A couple of days ago, my good friend and former co-worker was coming over to chat while my oldest was in preschool and my youngest was napping. Even though she and I have been friends for a lonnnnnng time it’s been difficult to see each other as we go through the crazy stages of raising kids and so I was really extra excited to see her since it has been, like, five years since we last hugged each other’s neck.

And as I woke up that morning, I thought to myself, “Well, Rhonda’s coming over… I should do my hair (even though Thursday isn’t a day I usually “do” my hair) and I need to wear an outfit that makes me look extra skinny since I haven’t seen her in a while.”

And then I just sorta stopped myself. I thought, “Whoa. That is entirely off of the focus here. You need to just wear whatever you pick out in the morning and roll with it. No trying on 53 outfits to see which looks skinniest.”

And it wasn’t because Rhonda would love me no matter what (although she would!) but it was because Jesus loves me no matter what. Because Jesus looks at my heart.

And I saw a glimpse of myself having the potential to be one of those girls that I have always admired that looked comfortable and cute in whatever they were wearing but never seemed caught up in their looks.

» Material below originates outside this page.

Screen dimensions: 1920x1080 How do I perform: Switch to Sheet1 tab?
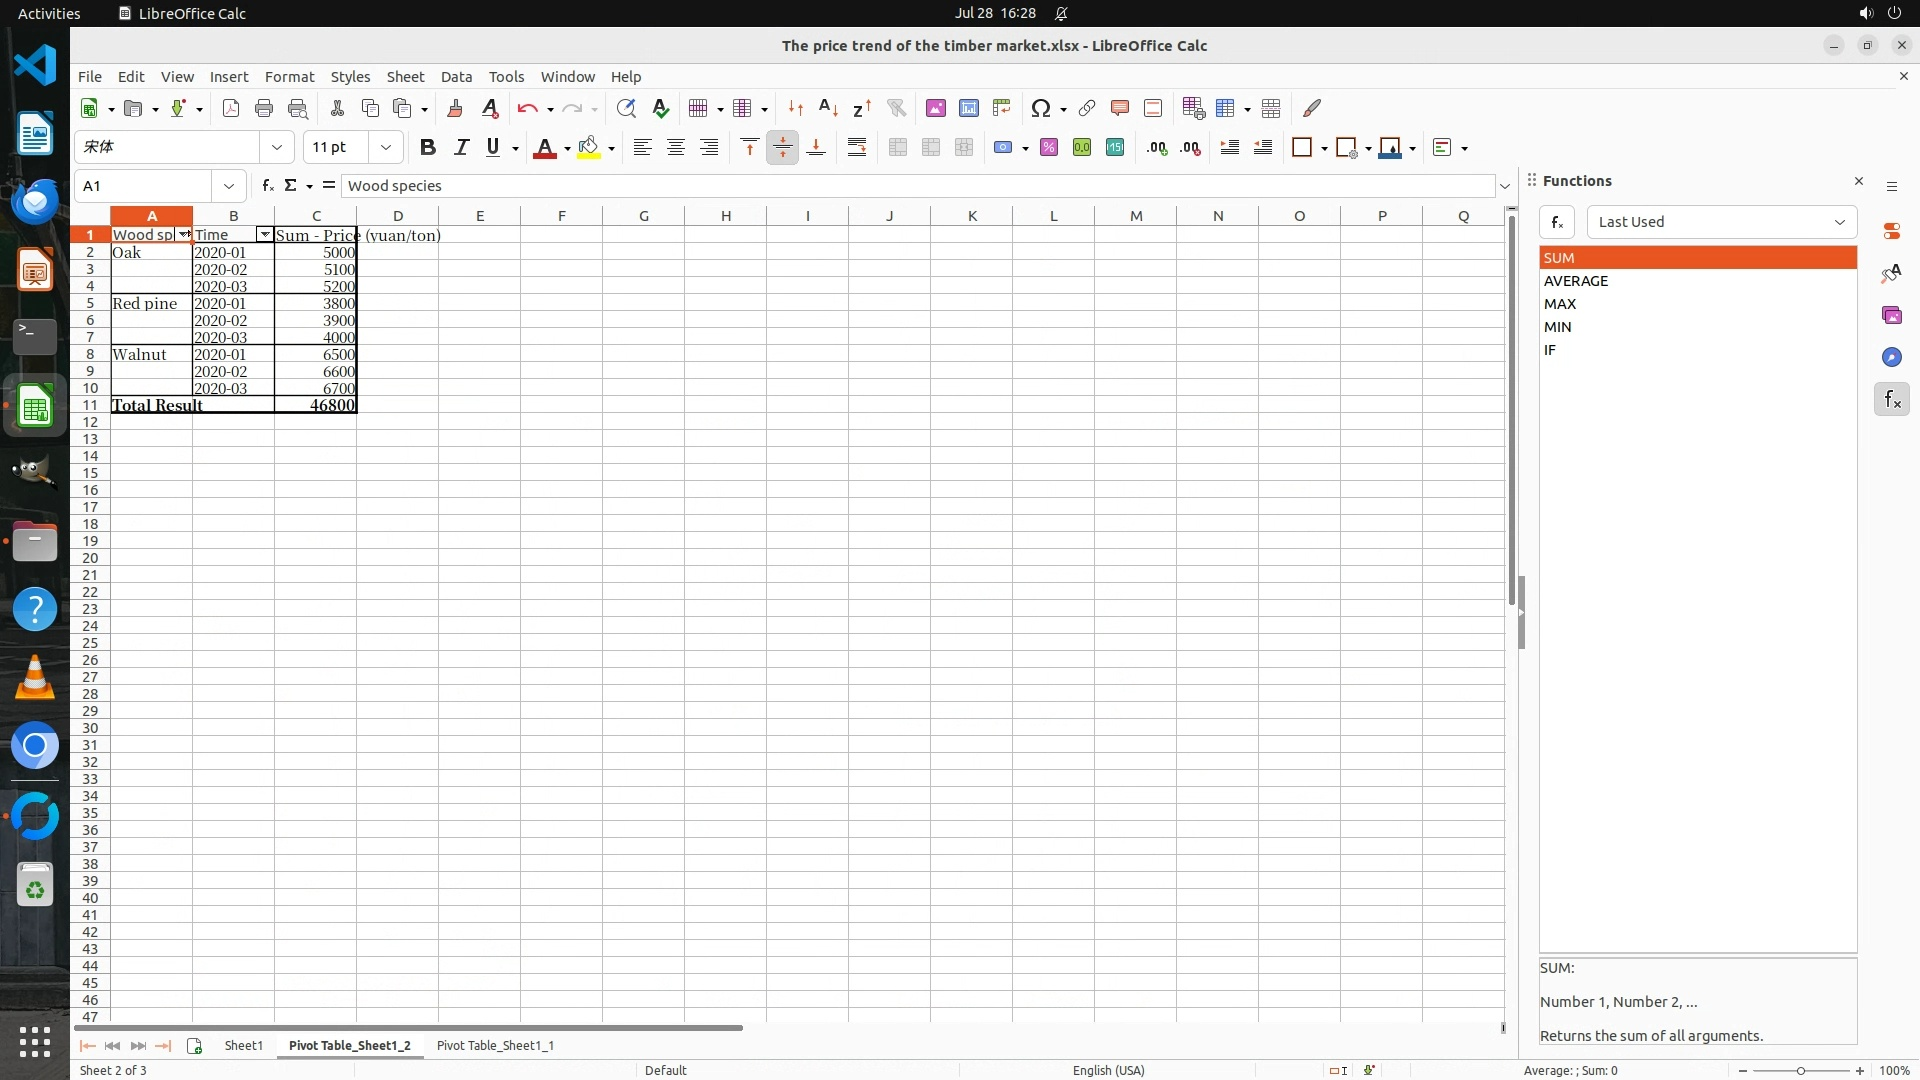point(243,1045)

And I realized that I really don’t care about fashion or cute-clothes. I never really have. And that’s cool because…

Since God chose you to be the holy people he loves, you must clothe yourselves with tenderhearted mercy, kindness, humility, gentleness, and patience. Colossians 3:12

So now, when I wake up in the mornings, I would love to spend a moment focusing on one of these qualities. Asking God as I dress in my earthly garb to make my humility stand out far more than the jeans I’m wearing. That my mercy would “bling” more than my necklace. That the kindness I show someone will show off Christ more than a shirt will show off my figure.

I would love for someone to think about having seen me during the day and not be able to recall a single item of clothing but be able to remember my gentle spirit.

Now, that would be one great outfit.